In an interview, they tag-team each other's answers. How do they keep sibling spats and familiarity from wrecking their partnership?
"It would be silly for us to say everything's daffodils and rainbows," said the 5-foot-11 Alex. "Because we're both very driven, it's easy for small conflicts to arise. Because we're brother and sister, since the beginning of our existence, Maia's known how to push my buttons, I've known how to push hers.
"Because we're close, we're able to …"
"Work it out," Maia said. "We know that we want the same things; that's the main thing."
They train seven or eight hours a day, including as many as three straight hours of on-ice practice. From a young age, they were known for extraordinarily hard work and attention to detail. As juniors, the Shibutanis skated at least an hour a day longer than other kids at their level.
"[Their] mom videoed everything," said Patti Gottwein, who coached the duo in Colorado Springs when Alex was 14 and Maia was 11. "Then they would go home and they would study the video. … They had a ballet room in their home; they would rework stuff in the evenings. I don't know too many people that do that. The parents are very much an integral part of what their training is."
Certain advantages come from skating with a brother or sister. Long-term stability is a plus. It's harder to split with your brother or sister than it is with someone outside the family. Having one set of parents involved in decision-making is easier than two.
But being brother and sister in a sport largely rooted in romance presents a challenge.
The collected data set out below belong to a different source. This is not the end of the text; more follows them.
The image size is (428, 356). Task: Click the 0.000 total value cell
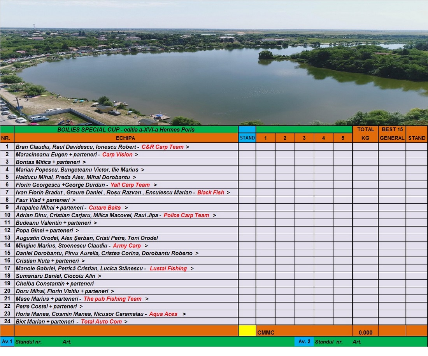[365, 333]
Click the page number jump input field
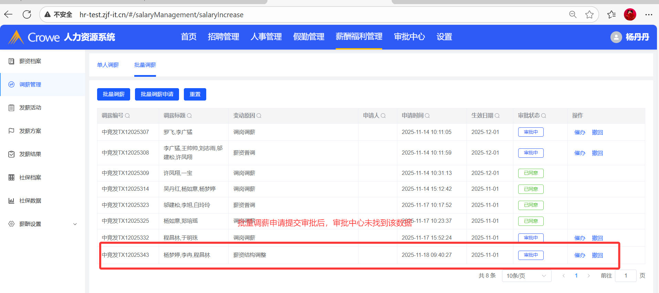 click(625, 276)
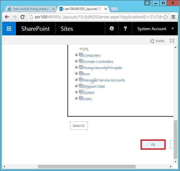
Task: Expand the ForeignSecurityPrincipals tree node
Action: pyautogui.click(x=76, y=67)
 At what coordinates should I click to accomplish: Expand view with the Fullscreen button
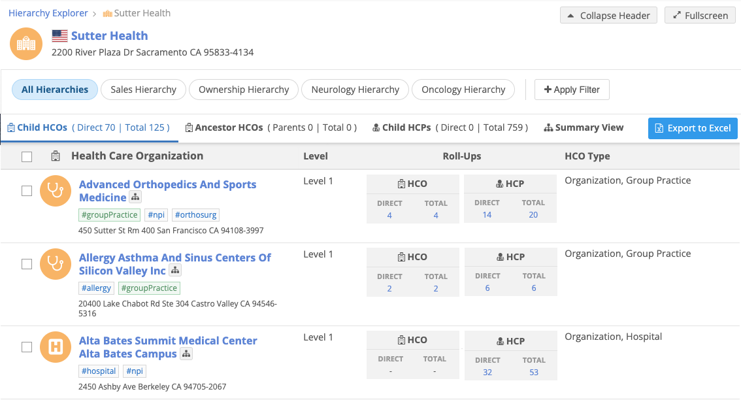click(700, 16)
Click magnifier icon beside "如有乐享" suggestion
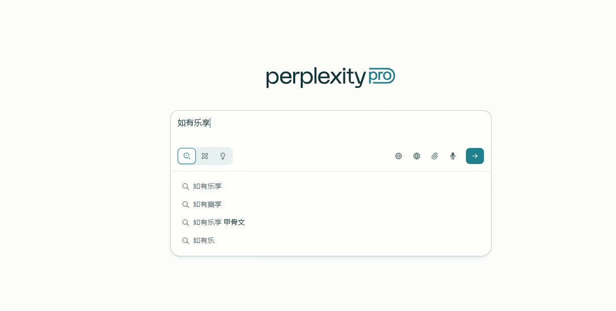Viewport: 616px width, 311px height. tap(186, 187)
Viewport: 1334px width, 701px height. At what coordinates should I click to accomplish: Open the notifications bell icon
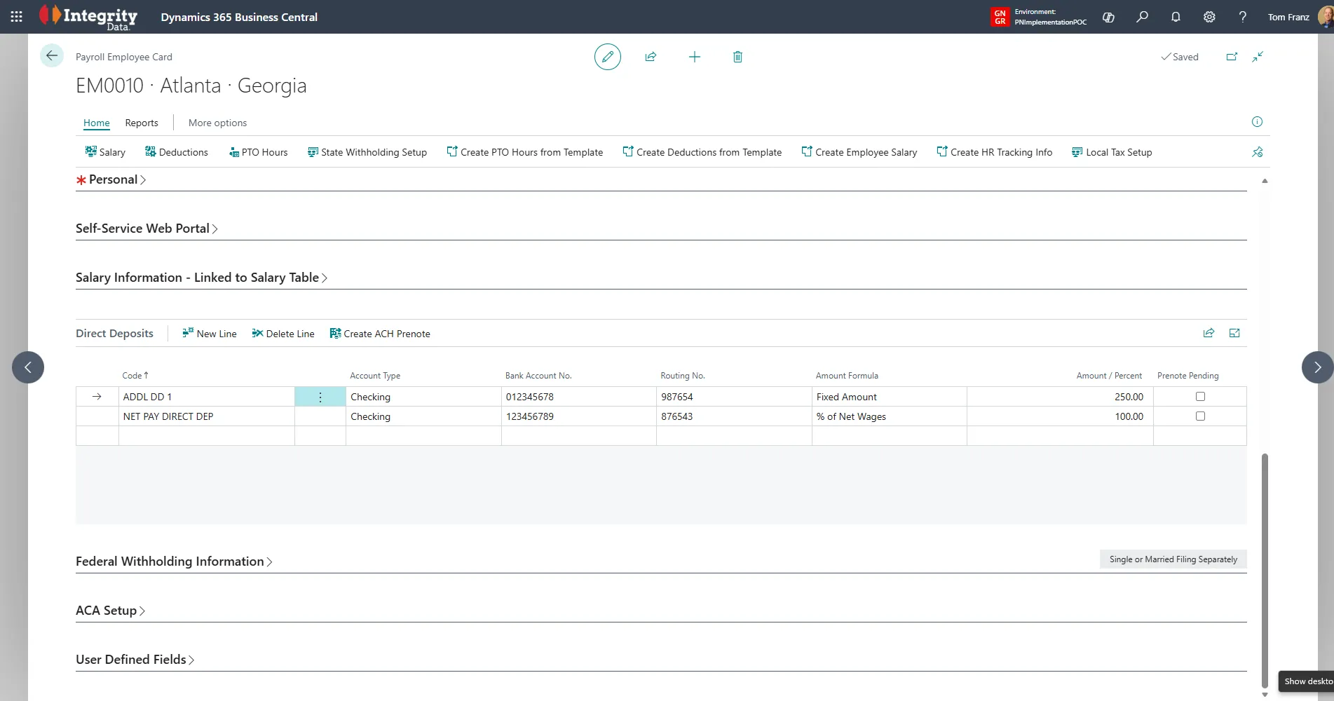click(1176, 17)
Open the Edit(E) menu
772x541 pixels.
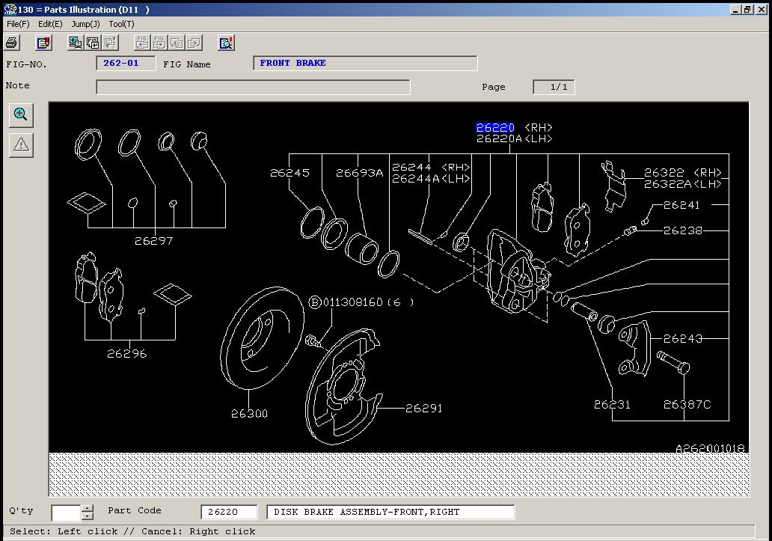click(x=50, y=24)
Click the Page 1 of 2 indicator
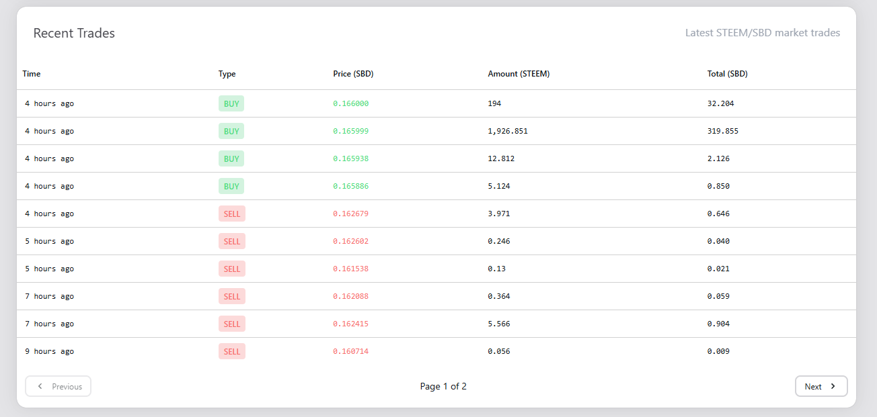877x417 pixels. click(x=443, y=386)
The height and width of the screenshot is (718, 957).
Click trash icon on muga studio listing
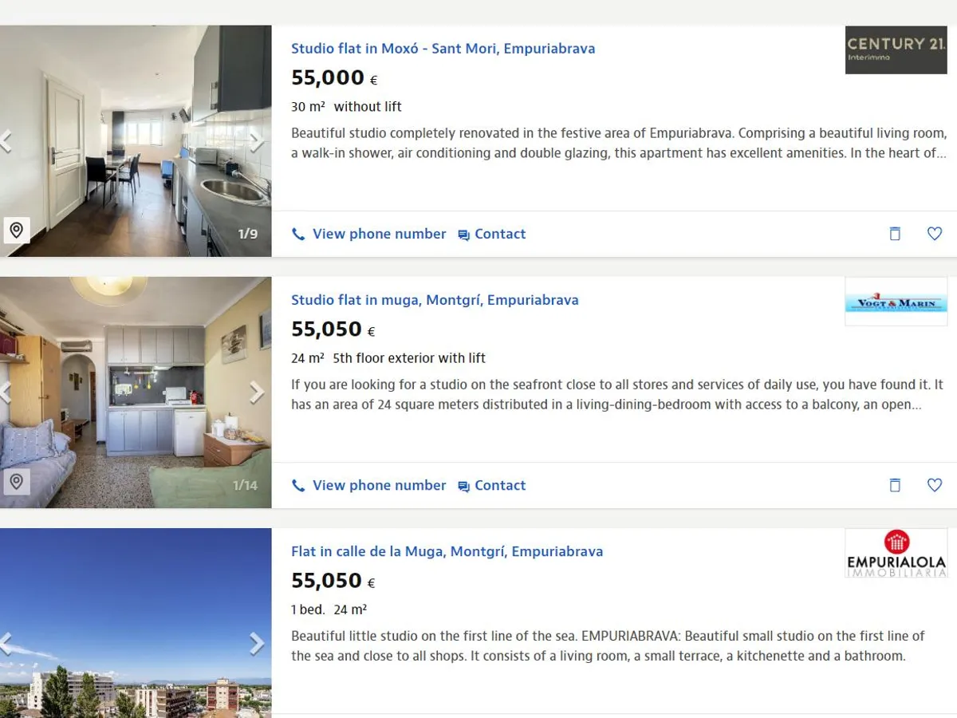[895, 485]
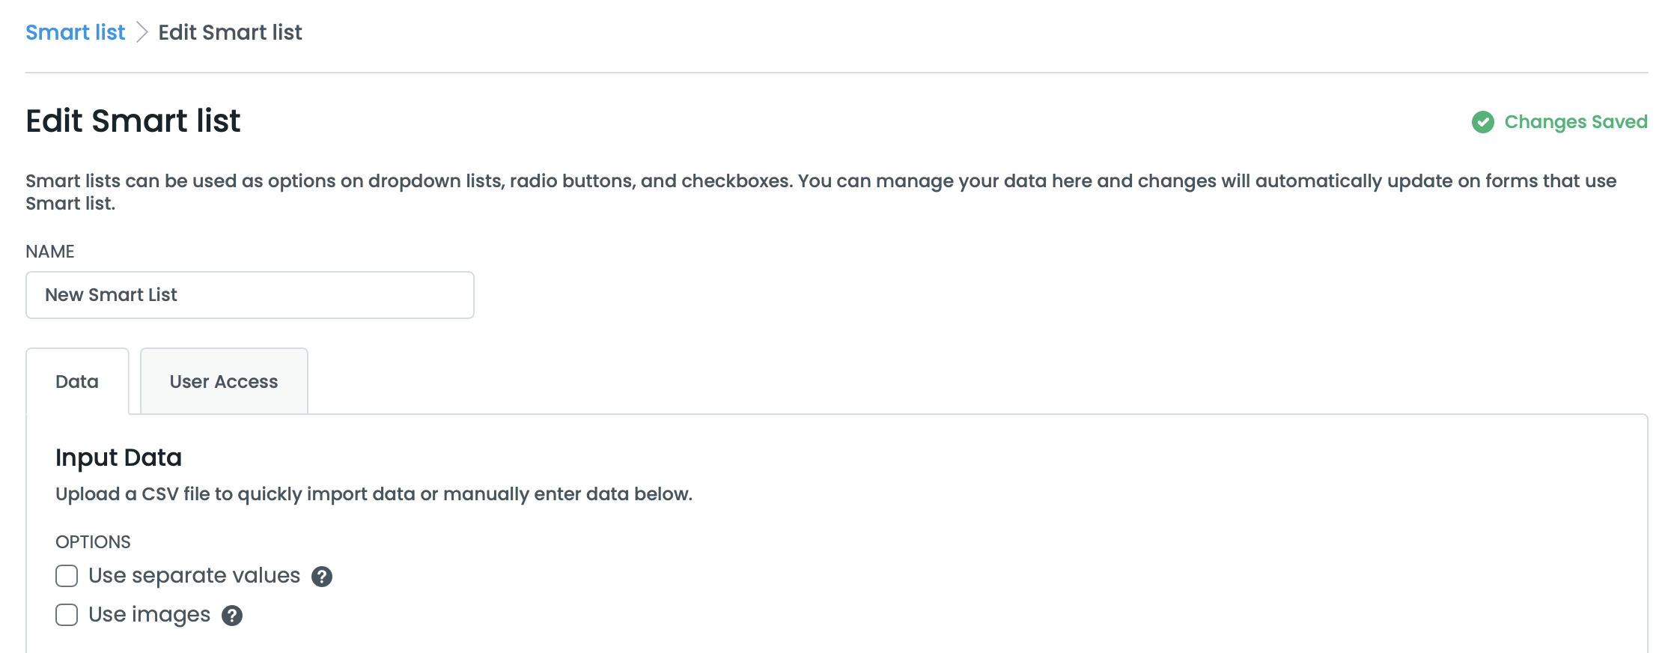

Alex said they are careful to select tasteful programs without shortchanging their artistry.
Still, "their spectrum of programs is not as wide," White said. "I can understand some people just have a preference when they watch skating, want to see some kind of love relationship. That's not necessarily what you have to see. You don't have to be in love."
Gottwein said it's unfortunate that judges tend to favor the familiar romantic storyline in ice dance.
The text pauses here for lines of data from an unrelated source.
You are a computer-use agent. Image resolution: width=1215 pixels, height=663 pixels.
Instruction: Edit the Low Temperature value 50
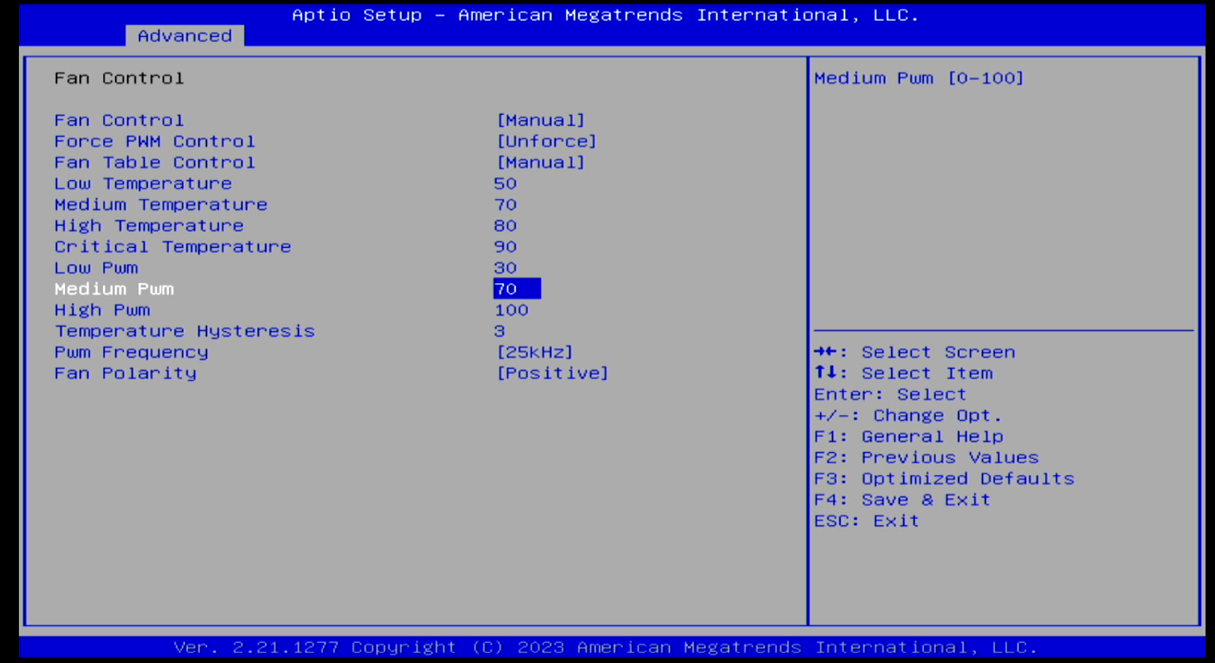(505, 184)
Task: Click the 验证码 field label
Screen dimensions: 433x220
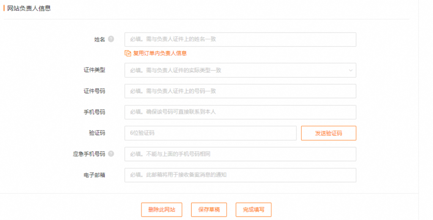Action: [97, 133]
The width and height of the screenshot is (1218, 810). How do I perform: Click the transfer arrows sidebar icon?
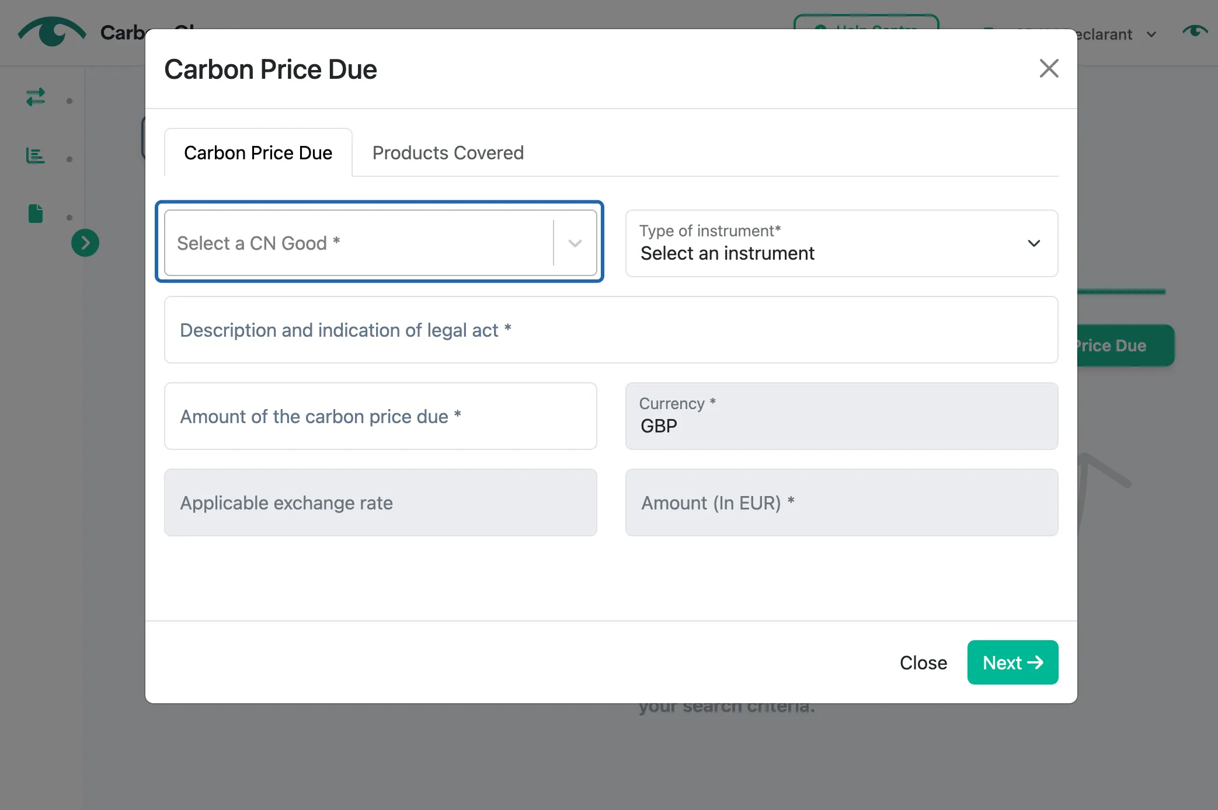coord(36,97)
"I do think there is a challenge of a sibling team being able to create that magic on the ice from an emotional standpoint," she said. "They're going to have to be creative in their choice of material."
Gottwein said the Shibutanis may be able to open up the sport.
"You get into the dance world, not the ice dance world, and there's such variety," she said. "Right now our sport is a little narrow in what they're looking for. Maybe the Shibutanis is a team that can broaden that."
Those who have watched the Shibutanis blossom know that's not too much to expect from a team whose members have had the big picture in mind since they were young. You get the feeling they're just getting started.
"If anything, our results last season and at worlds especially have only motivated us more to push ourselves harder," Alex said, "because we witnessed firsthand what hard work can really accomplish."